When I chose my university, I did so – in part – on the strength of its international studies program. Whether you wanted to study art history in Rome, economics in Edinburgh, or cultural anthropology in South Africa, my school had something for everyone. In fact, just shy of 70 percent of students took part in some sort of study abroad program before graduation.
That was my plan, too… until life and, I’ll admit it, love got in the way.
I was all set to travel to St. Petersburg (as in Russia, not Florida) the fall semester of my junior year, in hopes of furthering my Russian history major. But as I was signing all the paperwork the previous spring, my boyfriend and I started having troubles. I couldn’t imagine moving 7,000 miles away for five months and coming back to an intact relationship, so I did something stupid: I gave up my dreams of traveling abroad for a guy. I cancelled my plans and decided to stay on campus the following fall to work on our relationship.

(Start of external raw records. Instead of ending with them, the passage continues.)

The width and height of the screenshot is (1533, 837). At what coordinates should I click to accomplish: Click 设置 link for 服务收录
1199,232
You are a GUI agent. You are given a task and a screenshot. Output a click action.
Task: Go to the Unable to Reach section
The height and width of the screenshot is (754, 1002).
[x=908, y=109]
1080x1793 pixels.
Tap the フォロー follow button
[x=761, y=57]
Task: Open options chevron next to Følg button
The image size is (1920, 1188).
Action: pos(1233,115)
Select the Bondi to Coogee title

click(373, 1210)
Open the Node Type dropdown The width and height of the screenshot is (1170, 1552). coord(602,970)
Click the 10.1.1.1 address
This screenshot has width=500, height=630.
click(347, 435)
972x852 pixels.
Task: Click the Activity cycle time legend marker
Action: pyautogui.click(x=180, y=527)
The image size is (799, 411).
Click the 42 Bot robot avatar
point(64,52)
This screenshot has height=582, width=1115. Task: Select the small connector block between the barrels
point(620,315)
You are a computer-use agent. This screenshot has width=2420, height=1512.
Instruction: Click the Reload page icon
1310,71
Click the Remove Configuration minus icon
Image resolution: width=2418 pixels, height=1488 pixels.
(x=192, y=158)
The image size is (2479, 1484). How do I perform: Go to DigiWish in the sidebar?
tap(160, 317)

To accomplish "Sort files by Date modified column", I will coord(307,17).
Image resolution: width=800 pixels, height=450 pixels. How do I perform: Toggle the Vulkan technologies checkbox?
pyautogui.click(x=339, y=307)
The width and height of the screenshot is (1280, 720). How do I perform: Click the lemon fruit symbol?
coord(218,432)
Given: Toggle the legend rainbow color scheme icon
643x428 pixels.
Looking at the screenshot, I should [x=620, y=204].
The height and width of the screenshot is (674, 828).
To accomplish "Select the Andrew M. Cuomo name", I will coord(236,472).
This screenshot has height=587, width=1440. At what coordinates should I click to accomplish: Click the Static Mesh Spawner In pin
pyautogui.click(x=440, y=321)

Of course, we ended up breaking up before the fall semester ever arrived, but by then it was too late. My space in the St. Petersburg program had been filled.
That decision to skip studying abroad had a huge impact on my future travels. Because of my mom’s fear of flying, we’d never traveled anywhere on vacation where we couldn’t drive to. After graduation, I settled back into my family’s travel habits, opting for beach and theme park vacations in the continental United States. Sure, we made it to Canada once or twice – as a native Ohioan, it was only a two to three hour drive – but I didn’t step foot off the North American continent until I was 28 years old, when my husband and I took an anniversary trip to the Bahamas.
I’ve been lucky enough to see snippets of just about everything our country has to offer. I’ve visited 42 of the 50 states, and been to just about every major National Park you can think of, and some you probably can’t. But I don’t want to limit myself – or my children’s – future travels out of habit.
So my husband and I have made the conscious decision to revise our financial priorities, and put our travel budget front and center.
We’re working to shed our dependence on things – a new TV, a bigger house, a better car – and focus on experiences instead. We know it’s going to be a long process, especially because our children are still so young – a trans-Atlantic flight at their ages really isn’t all that feasible – but the point is we’re plotting and planning. We’ve agreed to start budgeting for travel into our monthly budget. It will no longer be part of our discretionary spending and, like our retirement investments, will actually be a budgeting priority. My husband and I are going to start by putting $100 a month into our travel budget; it’s not a ton – and definitely won’t get us to Europe any time soon – but it’s a start. We hope that by the time our kids are old enough to appreciate it, we’ll be able to experience the sights and sounds of Europe’s capital cities and cultural meccas together for the very first time.
Reader, what are your financial priorities? What “fun” stuff do you make a point of including in your budget?